■ About this exercise: Copy out the first line of the listing and every line after it, exactly, until you have copied the line containing "has width=1691, height=881.".

■ Information shown:
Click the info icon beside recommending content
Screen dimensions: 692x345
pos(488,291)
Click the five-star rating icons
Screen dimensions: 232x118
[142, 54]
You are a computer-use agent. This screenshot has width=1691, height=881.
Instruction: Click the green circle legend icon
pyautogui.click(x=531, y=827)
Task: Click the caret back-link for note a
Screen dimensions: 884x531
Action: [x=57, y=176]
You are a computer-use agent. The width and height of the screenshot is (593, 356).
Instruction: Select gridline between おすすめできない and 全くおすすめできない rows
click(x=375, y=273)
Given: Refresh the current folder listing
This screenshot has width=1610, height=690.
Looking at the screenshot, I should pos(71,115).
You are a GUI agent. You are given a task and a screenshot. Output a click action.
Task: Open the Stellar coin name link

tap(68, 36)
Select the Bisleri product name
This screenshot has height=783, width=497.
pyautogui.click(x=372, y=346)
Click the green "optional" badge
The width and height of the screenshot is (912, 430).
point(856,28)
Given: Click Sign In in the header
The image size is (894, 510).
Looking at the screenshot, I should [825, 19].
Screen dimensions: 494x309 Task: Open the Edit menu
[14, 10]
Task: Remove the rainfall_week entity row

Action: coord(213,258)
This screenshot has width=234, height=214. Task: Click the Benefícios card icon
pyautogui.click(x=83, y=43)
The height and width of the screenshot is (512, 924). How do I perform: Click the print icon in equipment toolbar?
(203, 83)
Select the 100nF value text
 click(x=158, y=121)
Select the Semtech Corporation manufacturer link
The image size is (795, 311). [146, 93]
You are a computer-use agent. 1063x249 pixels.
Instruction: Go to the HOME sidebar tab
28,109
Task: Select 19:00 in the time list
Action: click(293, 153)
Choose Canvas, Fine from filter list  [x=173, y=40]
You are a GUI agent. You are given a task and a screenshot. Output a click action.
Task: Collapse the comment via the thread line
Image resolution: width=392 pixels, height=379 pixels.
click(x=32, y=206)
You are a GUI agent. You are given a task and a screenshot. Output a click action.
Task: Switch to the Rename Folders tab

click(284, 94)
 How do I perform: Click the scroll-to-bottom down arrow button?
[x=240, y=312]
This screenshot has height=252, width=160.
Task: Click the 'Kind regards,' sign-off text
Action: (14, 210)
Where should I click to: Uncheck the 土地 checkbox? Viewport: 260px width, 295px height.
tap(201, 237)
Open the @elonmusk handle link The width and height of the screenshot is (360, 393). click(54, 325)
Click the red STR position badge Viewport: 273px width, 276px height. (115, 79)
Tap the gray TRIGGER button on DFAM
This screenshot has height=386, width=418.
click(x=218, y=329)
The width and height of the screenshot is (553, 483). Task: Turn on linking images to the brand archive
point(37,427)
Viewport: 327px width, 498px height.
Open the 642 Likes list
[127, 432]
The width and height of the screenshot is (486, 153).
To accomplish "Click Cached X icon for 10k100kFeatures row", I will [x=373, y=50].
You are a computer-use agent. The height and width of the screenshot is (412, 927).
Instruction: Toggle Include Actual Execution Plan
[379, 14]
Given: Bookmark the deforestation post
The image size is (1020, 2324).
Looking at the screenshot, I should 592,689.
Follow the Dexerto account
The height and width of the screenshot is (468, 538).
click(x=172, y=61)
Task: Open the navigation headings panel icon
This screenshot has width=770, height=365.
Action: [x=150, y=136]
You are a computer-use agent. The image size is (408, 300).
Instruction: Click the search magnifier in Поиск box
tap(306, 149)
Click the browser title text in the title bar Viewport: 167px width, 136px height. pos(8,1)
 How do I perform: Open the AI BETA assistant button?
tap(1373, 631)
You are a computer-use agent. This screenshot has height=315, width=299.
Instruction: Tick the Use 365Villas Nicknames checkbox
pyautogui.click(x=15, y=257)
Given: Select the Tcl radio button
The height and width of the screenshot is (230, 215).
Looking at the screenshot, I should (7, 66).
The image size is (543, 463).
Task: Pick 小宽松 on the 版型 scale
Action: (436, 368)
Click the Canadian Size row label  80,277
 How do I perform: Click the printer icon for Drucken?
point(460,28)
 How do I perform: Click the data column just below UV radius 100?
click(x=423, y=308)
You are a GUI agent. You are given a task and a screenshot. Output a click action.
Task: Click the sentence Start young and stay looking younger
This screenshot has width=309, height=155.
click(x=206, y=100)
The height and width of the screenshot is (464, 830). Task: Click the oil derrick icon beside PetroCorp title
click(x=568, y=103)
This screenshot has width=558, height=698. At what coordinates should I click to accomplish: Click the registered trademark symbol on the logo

■ Written answer:
Click the info icon beside recommending content
Screen dimensions: 692x345
pos(488,291)
Click the five-star rating icons
Screen dimensions: 232x118
[142, 54]
You are a computer-use agent. This screenshot has width=1691, height=881.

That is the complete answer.